無視作戦の結果

 ルーシー無視作戦の結果は、ジャブのように微妙〜に効いていたようだ。夕方まで話しかけることもなく、ご飯も与えたら、本人が食べている間は見守ることもなく姿を消し、廊下を通る時も目を合わさない。こちらは別に「怒ってるんだぞ」オーラを出している訳ではないが、きゃつもなんとなく「今日のお母さんは、なんだか変だ。これは言うことをきいた方が良さそうだ」と思ったようだ。

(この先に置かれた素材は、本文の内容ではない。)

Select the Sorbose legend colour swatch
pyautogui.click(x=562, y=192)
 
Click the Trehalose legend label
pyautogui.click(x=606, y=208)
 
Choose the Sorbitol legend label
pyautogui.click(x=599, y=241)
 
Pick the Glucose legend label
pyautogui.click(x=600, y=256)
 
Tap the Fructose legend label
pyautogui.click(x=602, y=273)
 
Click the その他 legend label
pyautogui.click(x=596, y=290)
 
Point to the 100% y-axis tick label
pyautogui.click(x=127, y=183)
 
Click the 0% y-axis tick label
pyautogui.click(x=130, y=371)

 普段の生活では一日中一緒に家の中にいるけれど、散歩とご飯、練習と夜のくつろぎタイム以外はあまりルーシーをかまうことはない。だから、かまわれないことに関してはルーシーは慣れているし、罰だとも思っていない。ただし声をかけられない、目を合わせてもらえないというのは初めてだから、とまどっていたようだ。
 作戦の微妙〜な効果は、夕方のできごとで分かった。
 ご近所の奥さん(ルーシーが大好きな人。昔は会うたびウレションしてた)が相談のため我が家を訪れられたのだが、その時(あ)はリビングで散歩の用意をしていた。玄関先にいたルーシーは、リビングの物音を聞いて「そろそろ散歩ね」と思っていたのだろう。ところが、奥さんに呼ばれて(あ)が玄関を出て行こうとした時、慌てて立ち上がり、こちらを見て「フゥゥゥウ?」と声を出した。「エ?散歩じゃないの?」
 もちろん声はかけない。目を合わさない。ルーシーがいないかのように知らん顔で家を出た。

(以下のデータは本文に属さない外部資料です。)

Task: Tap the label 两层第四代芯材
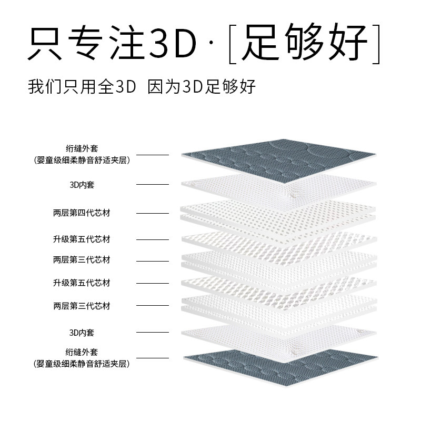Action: click(x=82, y=213)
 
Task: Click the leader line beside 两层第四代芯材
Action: click(x=153, y=213)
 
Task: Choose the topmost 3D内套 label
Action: click(x=82, y=185)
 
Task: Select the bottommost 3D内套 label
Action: click(x=82, y=333)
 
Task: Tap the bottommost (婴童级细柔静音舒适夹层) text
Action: click(x=82, y=364)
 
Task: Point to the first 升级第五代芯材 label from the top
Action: click(x=82, y=239)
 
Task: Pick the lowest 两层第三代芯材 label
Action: click(x=82, y=306)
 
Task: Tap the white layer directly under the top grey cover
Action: click(x=279, y=185)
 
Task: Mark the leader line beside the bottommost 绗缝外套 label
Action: click(x=153, y=358)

 1時間弱ほどして家に戻り、ルーシーを連れて散歩に出た。小学校前の植え込みは、犬たちのBBSになっているらしく、ルーシーは草むらをかき分けレスを探す。本来、足が濡れるのが大嫌いなのに、雑草が生い茂り雨で濡れたこの場所に入るのには躊躇しない。ところが、昨日は、それまで静かだった(あ)が「ルーシー、行かないよ」と声をかけたら、ルーシーは「あ、そ」と直ぐにあきらめた。No.2をさせるべくコマンドを出したら速攻で2発。やればできるんじゃん。
 残念ながら公園の芝生も水浸しだったので、ボール遊びをしたりして、どれだけこちらの指示に従えるのかを確認することはできなかった。紐付きボールで遊ぶとなったら、生来の権勢欲がムクムクふくれあがってくるかもしれないけれど。
 夕食の時に少しだけダンスの復習をしてみる。メリハリが大事だと分かったので、こちらの頭が痛くなるほど高い声を出して大げさに褒めたたえる。すると、ルーシーは驚くほど目をキラキラさせて、やる気を見せた。動きもキビキビ。気分が違うと、こうも違うものなのだろうか。
 一日中お留守番をさせるのもなんだけど、一日中一緒にいるってのも、あまり良くないのかも。飼い主のありがたみを感じてもらうために、再就職しようか。